Gajalakshmi Paramasivam
18 June 2018
Preventing Sexual Abuse
According to Australian news:
‘AN 11-year-old girl who was allegedly abducted in broad
daylight from a park and raped in a horrific five-hour ordeal has been praised
as a hero.
Detective Superintendent Brett Greentree said
the crimes were “horrific” and had sent “shivers down the spines” of the
community, as the alleged attacker was remanded in custody on Sunday.’

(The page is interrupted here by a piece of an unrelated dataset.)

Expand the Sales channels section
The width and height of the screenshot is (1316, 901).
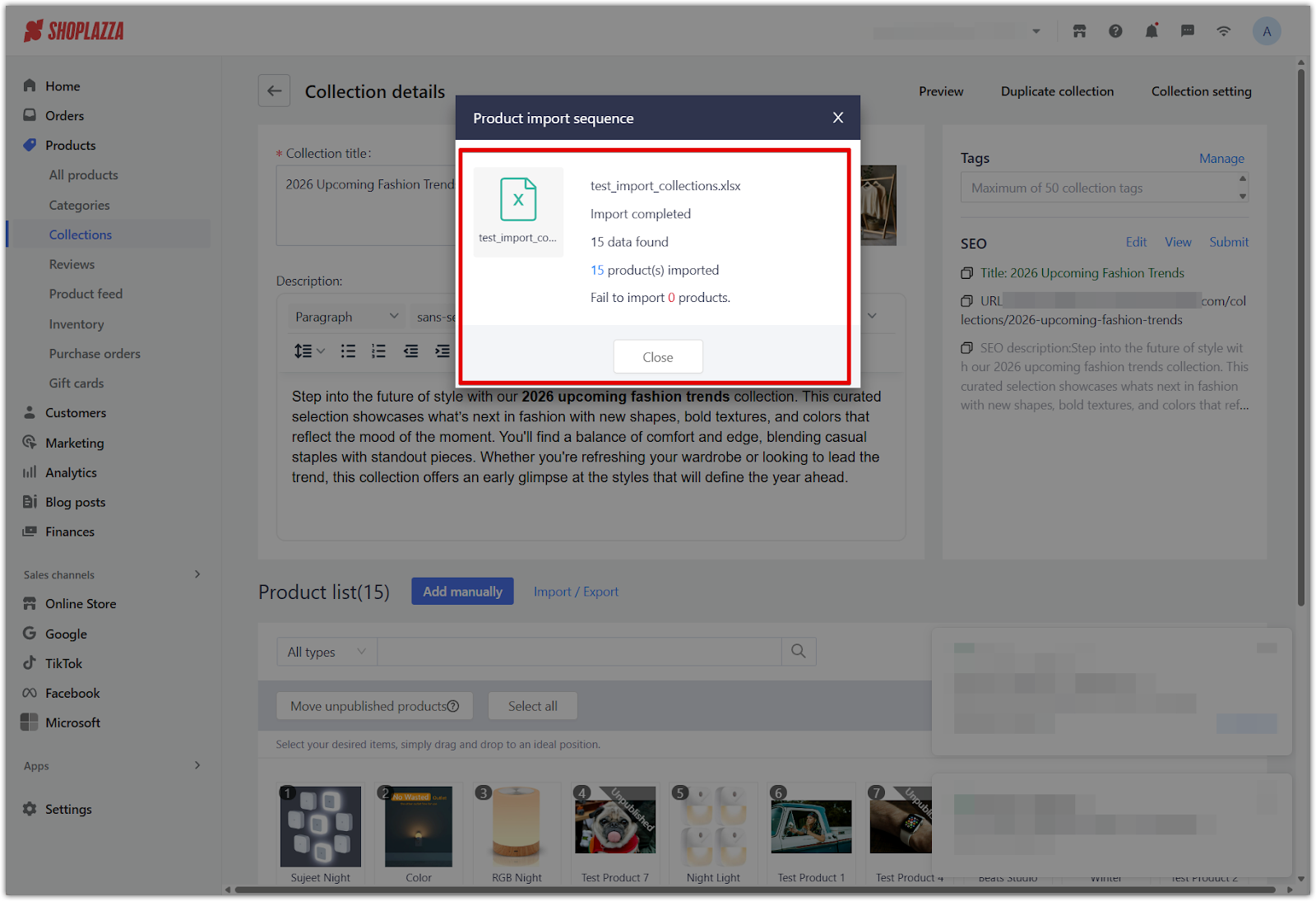pos(197,574)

When I first heard the news – I prayed to god – not only
to protect my grandchildren but also to thank the powers that protected my own
children here in Australia as well as over in Sri Lanka. To my mind the little
girl mentioned above is Royalty. Whether that Governing quality is an
individual, family or national characteristic, while of secondary importance,
would help prevent future cover-ups.
This week I received a report about an arrest in
Vaddukoddai town (Northern Sri Lanka) in relation to sexual abuse at an
educational centre close to our own training centre. A male-teacher is reported
to have been the culprit. But I was not surprised by the report. The order in
families and various sections of the Vaddukoddai community have deteriorated
due to lack of leaders of good conduct.
When I started residing there in 2006 – I found that any show of
friendliness was received by the ‘boys’ as ‘sexual attraction’. Some set out to
indicate it, while others used it to elevate their own importance – mentally.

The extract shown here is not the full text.